Plant homeodomain finger protein 23 inhibits autophagy and promotes apoptosis of chondrocytes in osteoarthritis.

BACKGROUND

Plant homeodomain finger protein 23 (PHF23) is a novel autophagy inhibitor gene that has been few studied with respect to orthopedics. This study was to investigate the expression of PHF23 in articular cartilage and synovial tissue, and analyze the relationship between PHF23 and chondrocyte autophagy in osteoarthritis (OA).

METHODS

Immunohistochemical staining and western blot were applied to show the expression of PHF23 in cartilage of different outbridge grades and synovial tissue of patient with OA and healthy control. The normal human chondrocyte pre-treated with rapamycin or 3-methyladenine, treated with interleukin-1β (IL-1β). IL-1β induced expression level of PHF23 and autophagy-related proteins light chain 3B-I (LC3B-I), LC3B-II, and P62, were examined by Western blot. A PHF23 gene knock-down model was constructed with small interfering RNA. Western blot was performed to detect the efficiency of PHF23 and the impact of PHF23 knockout on IL-1β-induced expression of autophagy-related and apoptotic-related proteins in chondrocyte.

RESULTS

The expression of PHF23 was significantly increased in the high-grade cartilage and synovial tissue of patients with OA. The IL-1β-induced expression of PHF23 was gradually enhanced with time. The level of LC3B-II, P62 changed with time.
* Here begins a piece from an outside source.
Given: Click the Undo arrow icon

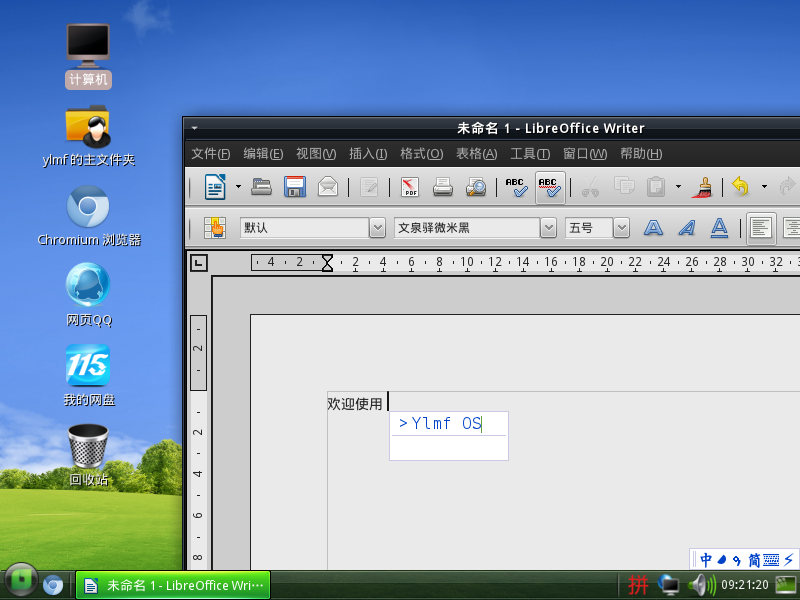Looking at the screenshot, I should [x=740, y=186].
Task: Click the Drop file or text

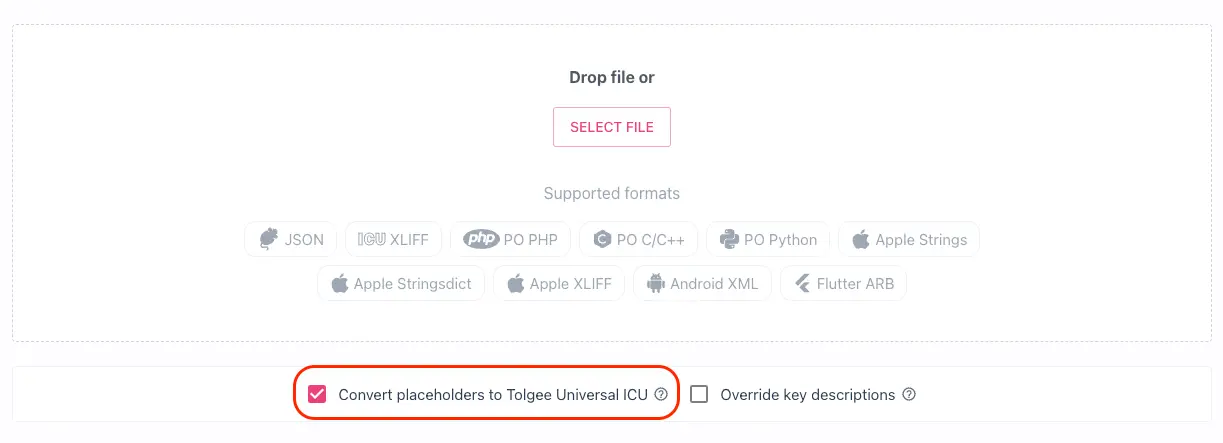Action: (611, 77)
After knockdown of PHF23, the level of autophagy-related proteins increased and apoptotic-related proteins decreased in IL-1β-induced OA-like chondrocytes.

CONCLUSIONS

The expression of PHF23 increased in human OA cartilage and synovium, and was induced by IL-1β through inflammatory stress. PHF23 can suppress autophagy of chondrocytes, and accelerate apoptosis.